Mit einer Vollkaskoversicherung gehst du auf Nummer sicher. Aber brauchst du das? TopTarif hilft dir bei der Entscheidung.

Das Wichtigste zusammengefasst
  • Die Vollkaskoversicherung bietet dir den Rundumschutz für dich und dein Fahrzeug. Auch bei selbstverschuldeten Unfällen bekommst du Schäden an deinem Auto ersetzt!
  • Achte darauf, dass du mit deinem Fahrzeug entsprechend der Versicherungbedingungen umgehst. Wer besoffen fährt, bekommt meist keinen Schadensersatz!
  • Mit den richtigen Tricks kannst du bei der Vollkasko erheblich sparen. Selbstbeteiligung, Rabattschutz und Werkstattbindung senken die Prämienhöhe der Vollkasko!
Inhaltsverzeichnis

    Vollkaskoversicherung: Das leistet die Vollkasko

    Vollkasko

    Eine Vollkaskoversicherung bietet den umfassendsten Versicherungsschutz, den du für deinen Wagen bekommen kannst. Sie wird zusätzlich zu der gesetzlich vorgeschriebenen Kfz-Haftpflichtversicherung abgeschlossen und deckt Schäden an deinem eigenen Fahrzeug ab. Die Leistungen der Vollkasko umfassen zum einen die Leistungen der Teilkaskoversicherung, also unter anderem Unwetterschäden, Wildunfälle, Diebstahl, Brand, Einbruch, Glasbruch- und Marderbiss-Schäden.
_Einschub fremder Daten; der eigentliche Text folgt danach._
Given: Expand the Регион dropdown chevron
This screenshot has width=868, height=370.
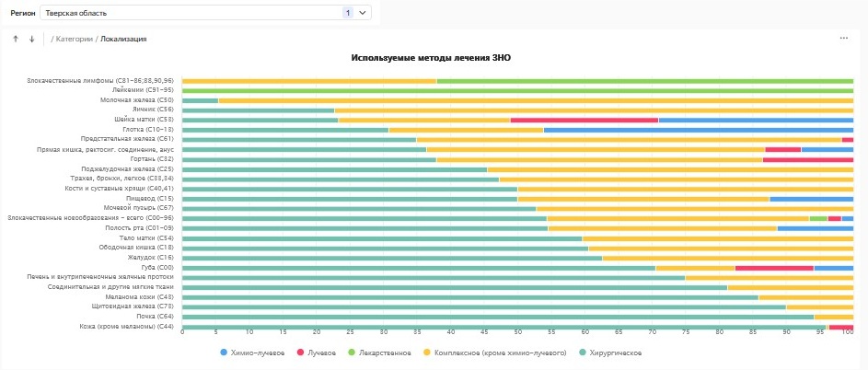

    Darüber hinaus zeichnet sich die Vollkaskoversicherung jedoch auch durch weitergehende Leistungen aus. So werden über die Vollkasko auch solche Schäden reguliert, die durch dich als Versicherungsnehmer verursacht wurden. Wenn du also einen Auffahrunfall verschuldest, zahlt deine Kfz-Haftpflicht den Schaden des Unfallopfers und die Vollkaskoversicherung übernimmt den Schaden an deinem eigenen Auto, den du ohne diese Versicherungsvariante selbst hättest tragen müssen.

    Eine Ausnahme besteht jedoch bei Unfällen, die du durch grobe Fahrlässigkeit verschuldet hast. Ein Beispiel hierfür ist das Verursachen eines Autounfalls unter Alkoholeinfluss. Ein solcher Schaden wird nur dann reguliert, wenn die Vollkasko-Versicherung auf den Einwand der groben Fahrlässigkeit auch bei Alkoholeinfluss verzichtet. Genaueres dazu steht in den jeweiligen Tarifdetails des Versicherers.
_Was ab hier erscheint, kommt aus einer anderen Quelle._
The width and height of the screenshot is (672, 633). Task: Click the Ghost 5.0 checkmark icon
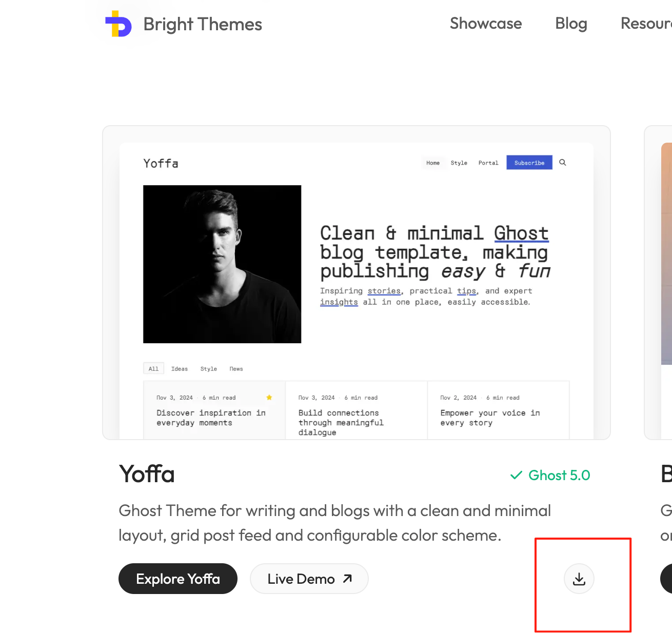516,476
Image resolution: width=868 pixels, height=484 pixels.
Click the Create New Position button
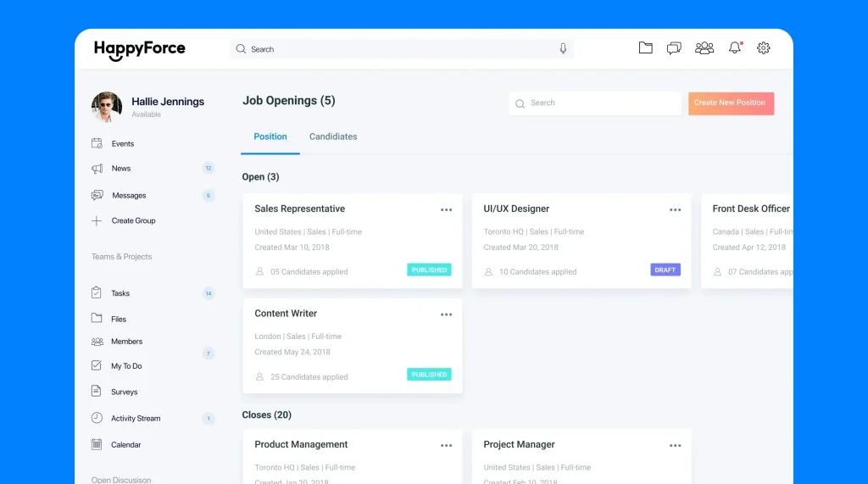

    Vollkasko – lohnend oder teuer?

    Viele Fahrzeughalter fragen sich zu Recht, ob sich der Abschluss einer Vollkaskoversicherung für ihr Auto überhaupt lohnt. Die Frage ist deshalb berechtigt, weil eine Vollkasko deutlich kostspieliger ist als eine Teilkaskoversicherung. Durchaus lohnend ist der Abschluss einer Vollkasko-Versicherung dann, wenn es sich um ein neuwertiges Fahrzeug handelt. Ein Grund hierfür ist zum Beispiel, dass im Rahmen der Vollkaskoversicherung auch eine verlängerte Neuwertentschädigung vereinbart werden kann. Im Falle eines Diebstahls oder Totalschadens wird dann nicht der Zeitwert des Wagens ersetzt, der bereits nach einigen Monaten deutlich unter dem Kaufpreis liegen kann, sondern der Neuwert des Fahrzeugs. Darüber hinaus ist eine Vollkaskoversicherung in vielen Fällen auch eine Bedingung für Fahrzeug-Leasing oder -Finanzierung.
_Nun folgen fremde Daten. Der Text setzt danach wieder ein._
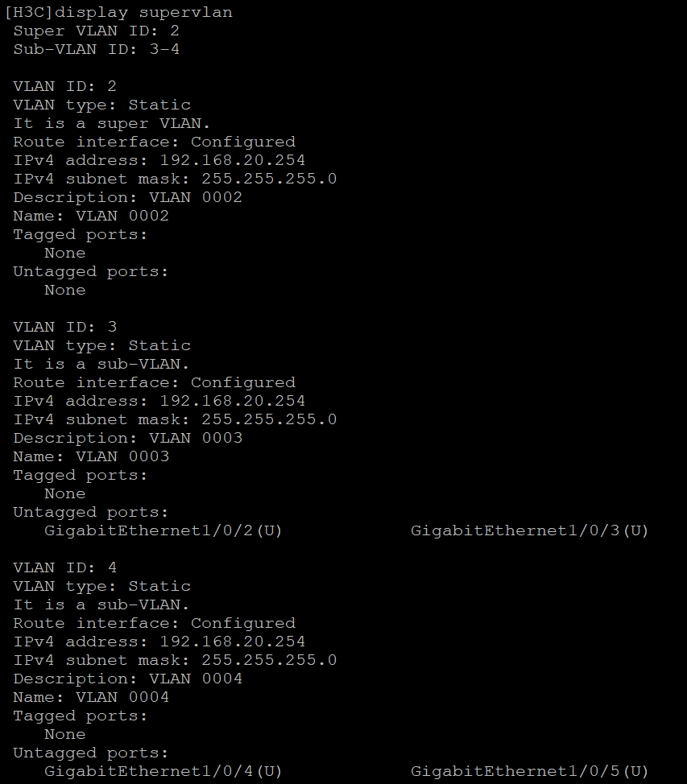Click the "Name: VLAN 0002" line
This screenshot has height=784, width=687.
[91, 217]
    Sparen bei der Vollkaskoversicherung

    Wenn auch du eine Vollkaskoversicherung für dein Auto abschließen oder gegebenenfalls von deiner alten Kfz-Versicherung zu einem günstigeren Anbieter wechseln möchtest, solltest du den Online-Versicherungsvergleich von TopTarif für Vollkaskoversicherungen durchführen! Auf diesem Weg erhältst du innerhalb weniger Minuten günstige und leistungsstarke Angebote für Vollkasko-Versicherungen und brauchst dir nur noch das für dich günstigste auszusuchen. Dabei ist der Versicherungsvergleich natürlich kostenlos und eröffnet dir womöglich Einsparpotenziale von mehreren Hundert Euro im Jahr! Zögere also nicht und nutze den Kfz-Versicherungsvergleich!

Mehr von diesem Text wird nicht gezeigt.